#### Listing

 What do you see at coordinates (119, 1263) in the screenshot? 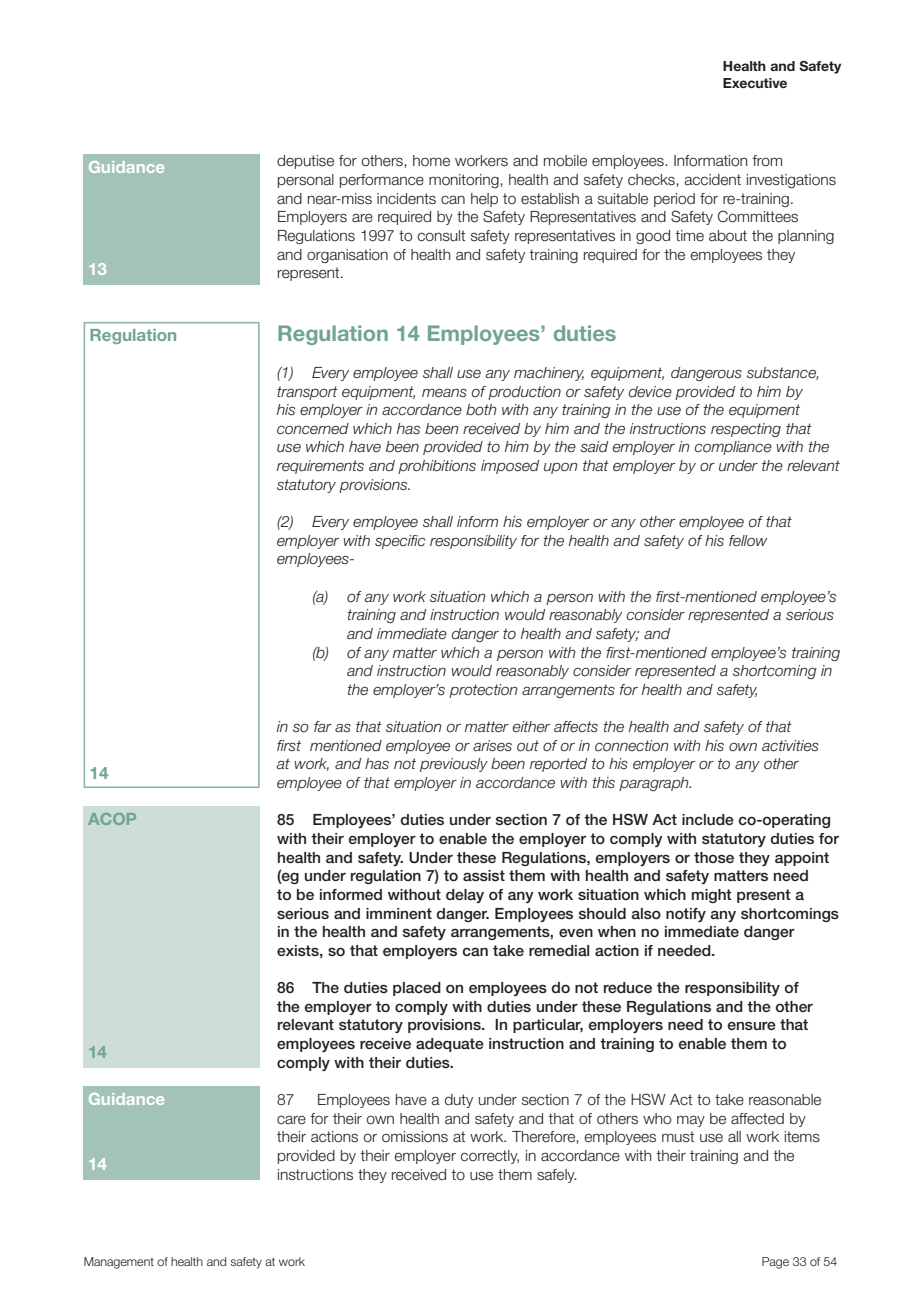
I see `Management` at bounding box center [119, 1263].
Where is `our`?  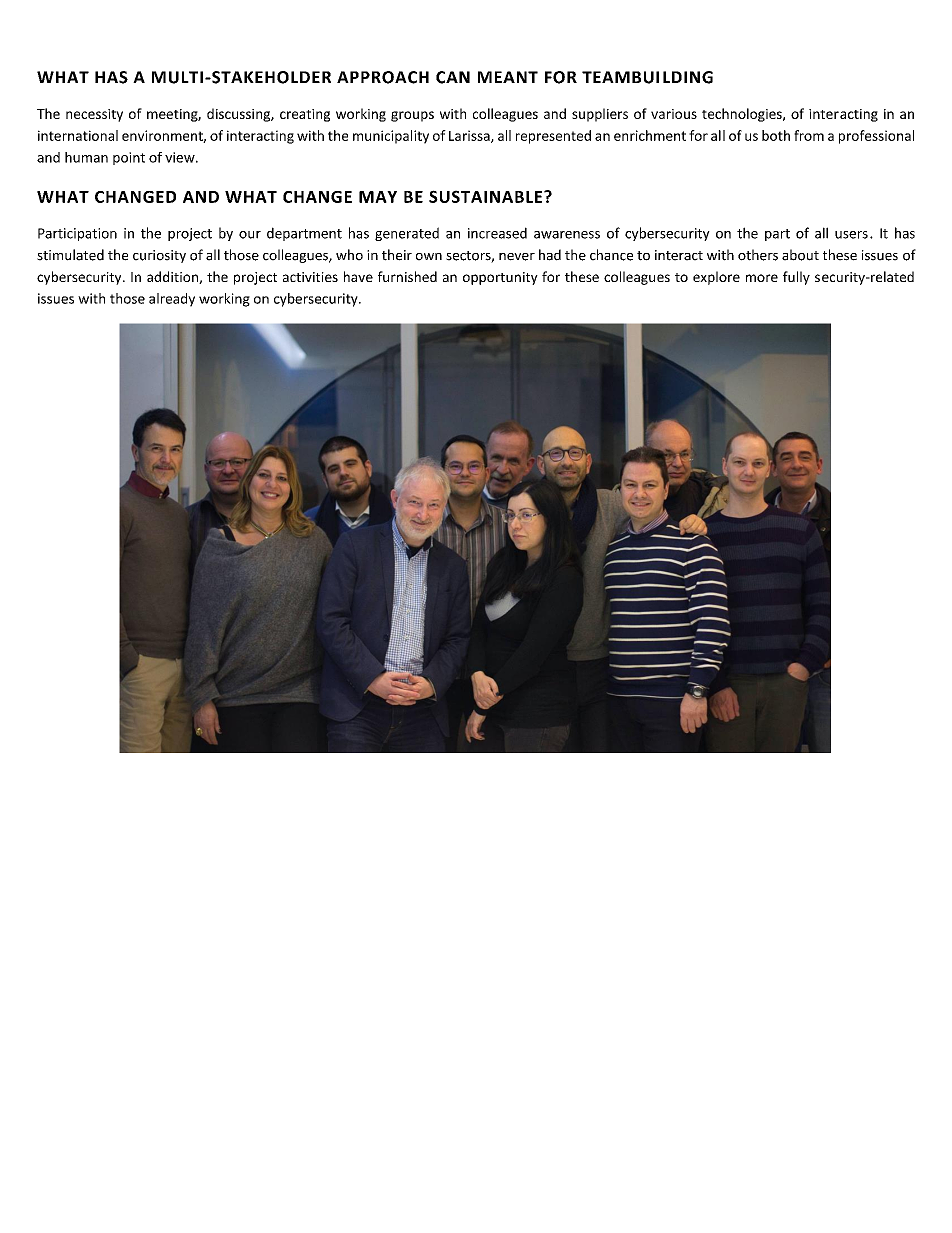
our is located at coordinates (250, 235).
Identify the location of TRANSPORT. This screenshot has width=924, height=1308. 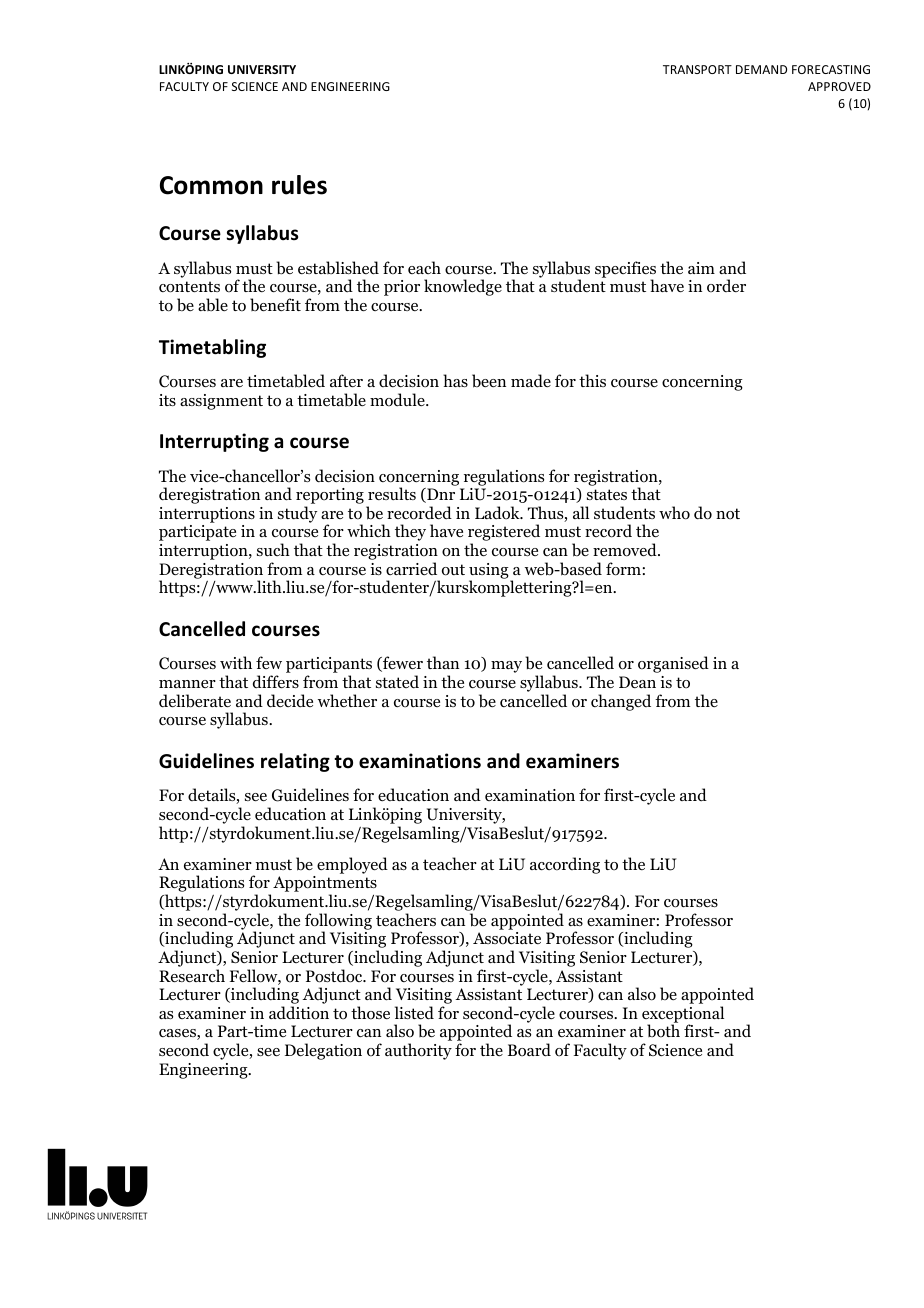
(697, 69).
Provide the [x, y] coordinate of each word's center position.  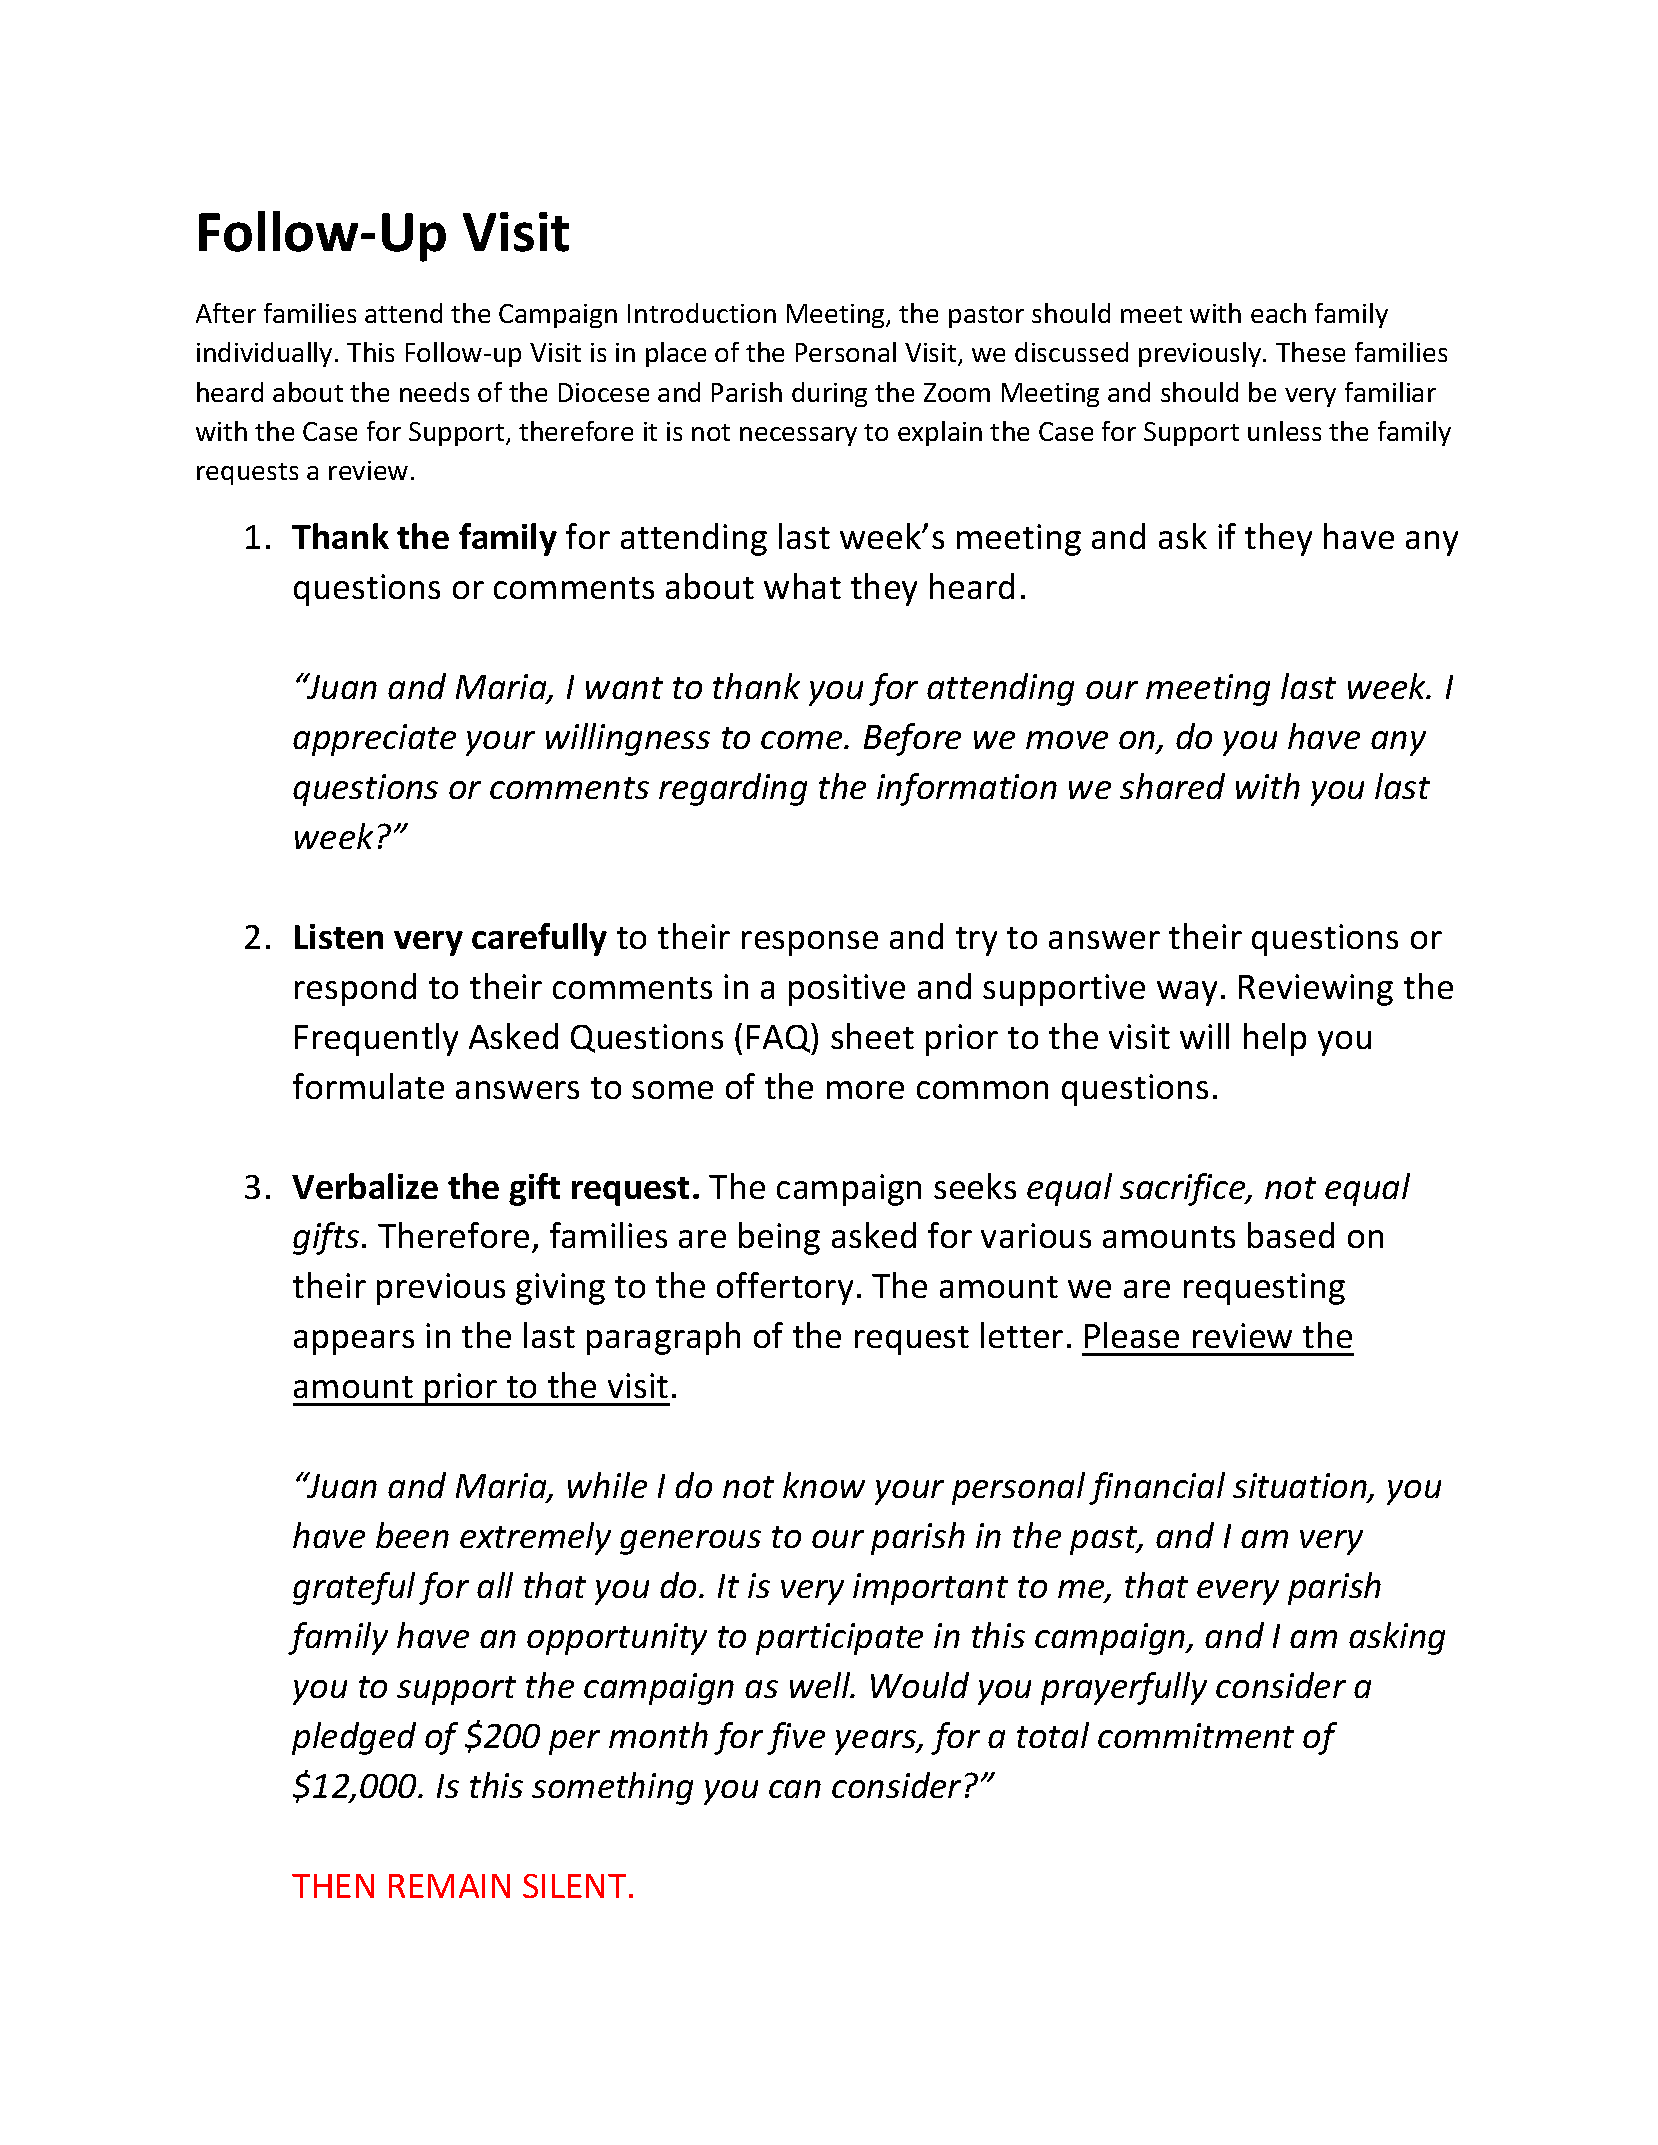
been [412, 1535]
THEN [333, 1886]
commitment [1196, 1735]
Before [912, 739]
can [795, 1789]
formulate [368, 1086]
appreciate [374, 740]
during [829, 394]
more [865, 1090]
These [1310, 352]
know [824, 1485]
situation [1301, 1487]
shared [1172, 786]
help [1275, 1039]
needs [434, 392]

########

- **Work instructions**:
Can you reproduce the data unchanged, from the line containing "Before [912, 739]" through the final line?

- **Expected output**:
Before [912, 739]
can [795, 1789]
formulate [368, 1086]
appreciate [374, 740]
during [829, 394]
more [865, 1090]
These [1310, 352]
know [824, 1485]
situation [1301, 1487]
shared [1172, 786]
help [1275, 1039]
needs [434, 392]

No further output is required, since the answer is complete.